Making a case:Justice J. Chelameswar during a press conference in New Delhi on Saturday.R.V. Moorthy  

A letter written by the four senior-most Supreme Court judges to Chief Justice of India Dipak Misra reveals their anguish at the recent judicial orders and an erosion in the judicial independence of the court.

Justices J. Chelameswar, Ranjan Gogoi, Madan B. Lokur and Kurian Joseph said the letter, written in October 2017, did not mend matters. Their efforts to convince the Chief Justice to take corrective measures had failed, forcing them to go public.

The letter said the Chief Justice’s authority, as the master of the roster to decide which Bench should decide which case, did not make him a “superior authority”. “The Chief Justice is only the first among equals — nothing more or nothing less,” the letter said. Yet, they said, “there have been instances where cases having far-reaching consequences for the nation and the institution have been assigned by the Chief Justices of this court selectively to the Benches of their preference without any rational basis for such assignment.”

Institutional damage

The letter said it did not want to embarrass the institution by quoting the names of the cases which were assigned to select Benches, where they were met with quiet burials.

The judges said such instances and departure from the tradition of impartiality of the court had damaged the institution.

The press conference follows a recent judgment of a Constitution Bench, led by Chief Justice Misra, which declared the authority of the Chief Justice of India as the master of the roster.

The Bench held that it was the “exclusive domain” of the CJI, and none other, to allocate cases to judges in the court. The Constitution Bench was formed after a Bench, led by Justice Chelameswar, decided to hear a petition for a fair investigation into a case of conspiracy to bribe Supreme Court judges in a private medical college case.

The case was decided by a Bench led by the Chief Justice.

The Constitution Bench effectively overruled Justice Chelameswar’s order to have the case before him.

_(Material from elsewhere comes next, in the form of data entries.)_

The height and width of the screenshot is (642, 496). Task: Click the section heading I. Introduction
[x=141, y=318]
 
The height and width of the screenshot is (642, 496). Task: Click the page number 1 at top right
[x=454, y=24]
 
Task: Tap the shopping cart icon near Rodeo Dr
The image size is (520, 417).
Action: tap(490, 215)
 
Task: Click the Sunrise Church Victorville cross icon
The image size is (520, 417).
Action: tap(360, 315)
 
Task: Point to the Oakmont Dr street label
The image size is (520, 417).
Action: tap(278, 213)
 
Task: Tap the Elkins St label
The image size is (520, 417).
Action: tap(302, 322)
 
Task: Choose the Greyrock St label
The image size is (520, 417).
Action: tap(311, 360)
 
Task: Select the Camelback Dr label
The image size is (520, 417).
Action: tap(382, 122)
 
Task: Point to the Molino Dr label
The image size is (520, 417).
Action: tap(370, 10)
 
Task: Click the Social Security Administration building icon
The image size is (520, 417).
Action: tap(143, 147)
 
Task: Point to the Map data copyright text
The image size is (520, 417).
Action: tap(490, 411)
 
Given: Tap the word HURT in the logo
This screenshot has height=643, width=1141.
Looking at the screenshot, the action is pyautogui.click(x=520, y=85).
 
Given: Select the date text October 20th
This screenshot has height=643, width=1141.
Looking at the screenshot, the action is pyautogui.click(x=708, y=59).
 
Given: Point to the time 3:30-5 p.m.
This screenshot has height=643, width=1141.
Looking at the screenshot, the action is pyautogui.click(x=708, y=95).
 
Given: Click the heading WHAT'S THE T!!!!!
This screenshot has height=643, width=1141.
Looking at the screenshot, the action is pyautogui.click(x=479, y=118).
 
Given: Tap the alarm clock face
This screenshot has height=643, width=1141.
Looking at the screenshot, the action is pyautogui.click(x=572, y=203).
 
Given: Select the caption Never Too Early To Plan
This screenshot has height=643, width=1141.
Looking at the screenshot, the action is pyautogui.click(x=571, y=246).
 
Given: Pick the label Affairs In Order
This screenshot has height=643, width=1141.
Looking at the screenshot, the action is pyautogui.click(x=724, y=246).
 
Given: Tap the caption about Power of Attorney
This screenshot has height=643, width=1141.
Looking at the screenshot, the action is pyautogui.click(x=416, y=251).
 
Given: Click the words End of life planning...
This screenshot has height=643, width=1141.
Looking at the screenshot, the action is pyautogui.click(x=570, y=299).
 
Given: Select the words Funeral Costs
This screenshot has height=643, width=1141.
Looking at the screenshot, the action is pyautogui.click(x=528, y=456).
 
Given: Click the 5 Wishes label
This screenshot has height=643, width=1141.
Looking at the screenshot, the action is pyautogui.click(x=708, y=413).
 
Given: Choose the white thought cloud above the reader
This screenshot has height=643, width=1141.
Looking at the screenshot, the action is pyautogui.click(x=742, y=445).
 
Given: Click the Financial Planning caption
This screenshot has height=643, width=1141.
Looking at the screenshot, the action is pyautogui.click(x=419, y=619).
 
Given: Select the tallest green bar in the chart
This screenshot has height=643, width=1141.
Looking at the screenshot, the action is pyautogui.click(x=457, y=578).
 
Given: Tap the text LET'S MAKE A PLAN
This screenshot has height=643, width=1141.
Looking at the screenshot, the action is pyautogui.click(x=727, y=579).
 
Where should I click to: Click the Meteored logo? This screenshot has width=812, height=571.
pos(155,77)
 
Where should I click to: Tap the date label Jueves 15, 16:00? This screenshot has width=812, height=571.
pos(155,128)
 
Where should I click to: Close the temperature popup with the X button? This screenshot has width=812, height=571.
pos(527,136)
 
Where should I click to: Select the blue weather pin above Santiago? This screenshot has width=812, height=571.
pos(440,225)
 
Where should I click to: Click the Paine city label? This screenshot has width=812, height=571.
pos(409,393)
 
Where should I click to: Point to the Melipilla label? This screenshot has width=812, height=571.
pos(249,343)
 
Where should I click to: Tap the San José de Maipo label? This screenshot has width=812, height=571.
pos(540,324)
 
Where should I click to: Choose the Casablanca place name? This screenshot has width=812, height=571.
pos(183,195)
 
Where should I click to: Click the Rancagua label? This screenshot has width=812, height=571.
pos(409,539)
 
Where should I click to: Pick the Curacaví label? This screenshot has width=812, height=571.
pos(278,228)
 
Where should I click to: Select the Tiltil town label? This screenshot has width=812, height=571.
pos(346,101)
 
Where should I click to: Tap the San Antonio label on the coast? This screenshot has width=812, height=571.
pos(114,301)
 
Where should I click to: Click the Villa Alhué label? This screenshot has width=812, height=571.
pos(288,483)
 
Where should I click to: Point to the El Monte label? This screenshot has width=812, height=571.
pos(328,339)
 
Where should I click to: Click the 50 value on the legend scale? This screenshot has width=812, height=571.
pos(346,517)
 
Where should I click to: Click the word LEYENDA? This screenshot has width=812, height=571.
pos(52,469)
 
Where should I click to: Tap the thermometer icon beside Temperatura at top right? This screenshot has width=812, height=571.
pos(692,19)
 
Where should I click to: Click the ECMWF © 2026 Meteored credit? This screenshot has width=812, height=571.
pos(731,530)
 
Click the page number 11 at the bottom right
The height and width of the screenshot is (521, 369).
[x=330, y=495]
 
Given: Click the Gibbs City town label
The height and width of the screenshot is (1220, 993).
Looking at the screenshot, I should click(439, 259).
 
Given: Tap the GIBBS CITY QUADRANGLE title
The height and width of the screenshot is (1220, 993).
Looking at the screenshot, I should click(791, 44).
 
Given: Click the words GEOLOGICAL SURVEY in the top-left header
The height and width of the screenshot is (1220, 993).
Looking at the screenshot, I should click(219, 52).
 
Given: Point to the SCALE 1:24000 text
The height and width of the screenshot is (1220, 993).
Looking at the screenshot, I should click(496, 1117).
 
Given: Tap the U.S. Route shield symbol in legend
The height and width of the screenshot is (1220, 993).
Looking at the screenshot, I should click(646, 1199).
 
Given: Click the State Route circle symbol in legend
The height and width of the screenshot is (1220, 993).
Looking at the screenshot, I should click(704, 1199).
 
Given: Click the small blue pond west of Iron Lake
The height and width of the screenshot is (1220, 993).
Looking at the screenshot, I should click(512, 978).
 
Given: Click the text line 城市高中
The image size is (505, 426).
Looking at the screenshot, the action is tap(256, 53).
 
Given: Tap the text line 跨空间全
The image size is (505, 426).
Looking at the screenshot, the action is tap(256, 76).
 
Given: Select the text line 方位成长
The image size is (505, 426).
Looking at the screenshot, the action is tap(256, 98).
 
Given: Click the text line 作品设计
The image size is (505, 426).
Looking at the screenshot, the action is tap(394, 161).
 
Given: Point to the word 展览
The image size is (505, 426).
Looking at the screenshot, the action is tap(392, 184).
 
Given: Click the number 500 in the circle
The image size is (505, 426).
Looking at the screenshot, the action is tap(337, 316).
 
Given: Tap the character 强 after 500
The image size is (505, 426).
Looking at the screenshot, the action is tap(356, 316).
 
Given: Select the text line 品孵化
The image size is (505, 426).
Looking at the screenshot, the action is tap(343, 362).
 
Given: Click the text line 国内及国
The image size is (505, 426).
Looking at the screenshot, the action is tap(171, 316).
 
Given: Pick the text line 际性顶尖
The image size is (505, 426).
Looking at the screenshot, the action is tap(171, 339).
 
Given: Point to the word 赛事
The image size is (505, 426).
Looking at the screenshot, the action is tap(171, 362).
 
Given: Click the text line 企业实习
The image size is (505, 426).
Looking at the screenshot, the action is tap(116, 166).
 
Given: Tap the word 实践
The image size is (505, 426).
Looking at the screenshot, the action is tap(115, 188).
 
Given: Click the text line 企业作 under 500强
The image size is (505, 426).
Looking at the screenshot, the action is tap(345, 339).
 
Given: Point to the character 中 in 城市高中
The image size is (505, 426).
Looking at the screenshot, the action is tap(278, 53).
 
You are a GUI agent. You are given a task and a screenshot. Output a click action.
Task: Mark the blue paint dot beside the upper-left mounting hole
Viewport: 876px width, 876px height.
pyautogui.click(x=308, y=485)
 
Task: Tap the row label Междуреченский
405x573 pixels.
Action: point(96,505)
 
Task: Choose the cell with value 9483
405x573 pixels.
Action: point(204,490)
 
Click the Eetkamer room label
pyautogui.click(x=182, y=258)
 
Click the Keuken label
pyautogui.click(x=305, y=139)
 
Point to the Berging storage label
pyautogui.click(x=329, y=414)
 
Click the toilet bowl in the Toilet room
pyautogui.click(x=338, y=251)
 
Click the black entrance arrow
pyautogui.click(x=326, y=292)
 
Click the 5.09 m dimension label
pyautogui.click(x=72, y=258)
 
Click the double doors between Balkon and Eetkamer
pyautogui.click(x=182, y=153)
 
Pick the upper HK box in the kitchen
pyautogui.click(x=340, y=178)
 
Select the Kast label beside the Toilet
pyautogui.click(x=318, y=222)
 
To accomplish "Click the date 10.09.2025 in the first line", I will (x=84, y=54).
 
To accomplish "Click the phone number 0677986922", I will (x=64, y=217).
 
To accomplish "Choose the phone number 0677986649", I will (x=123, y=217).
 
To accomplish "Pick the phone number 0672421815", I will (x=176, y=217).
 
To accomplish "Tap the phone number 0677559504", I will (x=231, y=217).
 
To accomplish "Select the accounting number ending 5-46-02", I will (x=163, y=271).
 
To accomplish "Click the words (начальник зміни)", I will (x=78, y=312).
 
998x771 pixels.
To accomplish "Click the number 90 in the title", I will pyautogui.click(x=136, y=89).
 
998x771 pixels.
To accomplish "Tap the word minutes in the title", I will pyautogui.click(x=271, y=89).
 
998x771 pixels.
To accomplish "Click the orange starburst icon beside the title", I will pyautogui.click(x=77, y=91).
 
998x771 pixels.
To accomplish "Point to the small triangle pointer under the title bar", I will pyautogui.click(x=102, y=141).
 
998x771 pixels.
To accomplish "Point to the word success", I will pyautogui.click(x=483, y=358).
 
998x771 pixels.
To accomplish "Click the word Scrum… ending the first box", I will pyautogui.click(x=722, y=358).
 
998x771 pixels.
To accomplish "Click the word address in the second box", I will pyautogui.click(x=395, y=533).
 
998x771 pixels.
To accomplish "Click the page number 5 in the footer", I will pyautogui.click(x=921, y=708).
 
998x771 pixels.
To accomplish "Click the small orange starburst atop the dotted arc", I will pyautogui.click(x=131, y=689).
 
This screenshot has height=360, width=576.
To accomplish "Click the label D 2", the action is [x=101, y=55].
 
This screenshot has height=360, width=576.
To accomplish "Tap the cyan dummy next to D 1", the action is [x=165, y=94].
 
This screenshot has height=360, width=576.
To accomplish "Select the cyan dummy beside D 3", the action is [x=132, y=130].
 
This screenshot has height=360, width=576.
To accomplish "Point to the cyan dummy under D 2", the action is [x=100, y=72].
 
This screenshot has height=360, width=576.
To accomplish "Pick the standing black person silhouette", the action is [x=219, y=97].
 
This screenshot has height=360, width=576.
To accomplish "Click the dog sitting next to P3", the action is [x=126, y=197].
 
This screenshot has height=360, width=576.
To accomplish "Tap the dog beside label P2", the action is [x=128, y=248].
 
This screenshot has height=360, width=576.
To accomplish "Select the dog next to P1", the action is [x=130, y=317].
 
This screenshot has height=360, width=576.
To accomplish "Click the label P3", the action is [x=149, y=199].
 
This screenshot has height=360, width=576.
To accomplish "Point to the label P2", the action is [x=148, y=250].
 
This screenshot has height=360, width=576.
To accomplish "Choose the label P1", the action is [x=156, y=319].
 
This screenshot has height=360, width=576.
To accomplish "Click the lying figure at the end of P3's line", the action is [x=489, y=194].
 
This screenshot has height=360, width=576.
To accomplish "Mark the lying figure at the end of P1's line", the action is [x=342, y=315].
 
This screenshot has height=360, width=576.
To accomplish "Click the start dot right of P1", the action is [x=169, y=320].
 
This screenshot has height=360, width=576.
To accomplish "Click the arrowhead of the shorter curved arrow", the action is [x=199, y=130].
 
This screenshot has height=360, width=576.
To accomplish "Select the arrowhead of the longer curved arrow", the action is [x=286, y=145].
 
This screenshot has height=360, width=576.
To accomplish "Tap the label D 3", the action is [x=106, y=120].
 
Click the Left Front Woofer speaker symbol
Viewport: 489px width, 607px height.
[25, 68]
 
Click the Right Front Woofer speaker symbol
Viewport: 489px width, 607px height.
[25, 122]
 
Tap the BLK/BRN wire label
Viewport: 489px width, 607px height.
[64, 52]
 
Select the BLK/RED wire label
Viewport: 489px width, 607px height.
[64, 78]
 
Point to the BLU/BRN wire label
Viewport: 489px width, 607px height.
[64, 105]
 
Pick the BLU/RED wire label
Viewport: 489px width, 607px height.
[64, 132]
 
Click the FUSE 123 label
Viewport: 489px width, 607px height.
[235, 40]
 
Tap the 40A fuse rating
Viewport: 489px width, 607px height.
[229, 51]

Ultimately, the petition was dismissed by a three-judge Bench of Justices R.K. Agrawal, Arun Mishra and A.M. Khanwilkar and Rs. 25 lakh in costs was imposed on the NGO.

MoP issue

The letter also highlighted an order passed by a Bench of Justices A.K. Goel and U.U. Lalit that there be no delay in finalising the memorandum of procedure (MoP) for appointment of judges to the Supreme Court and the High Courts.

The letter said there was no occasion for Justices Goel and Lalit to pass such an order when the Collegium had already finalised the MoP and sent it to the government on March 2017.

It said the government had met the draft MoP with silence, which meant that the Centre accepted the terms of the Collegium. Besides, any issue with the MoP had to be decided at the Chief Justices’ Conference and by the Full Court, and not by a Bench of two judges.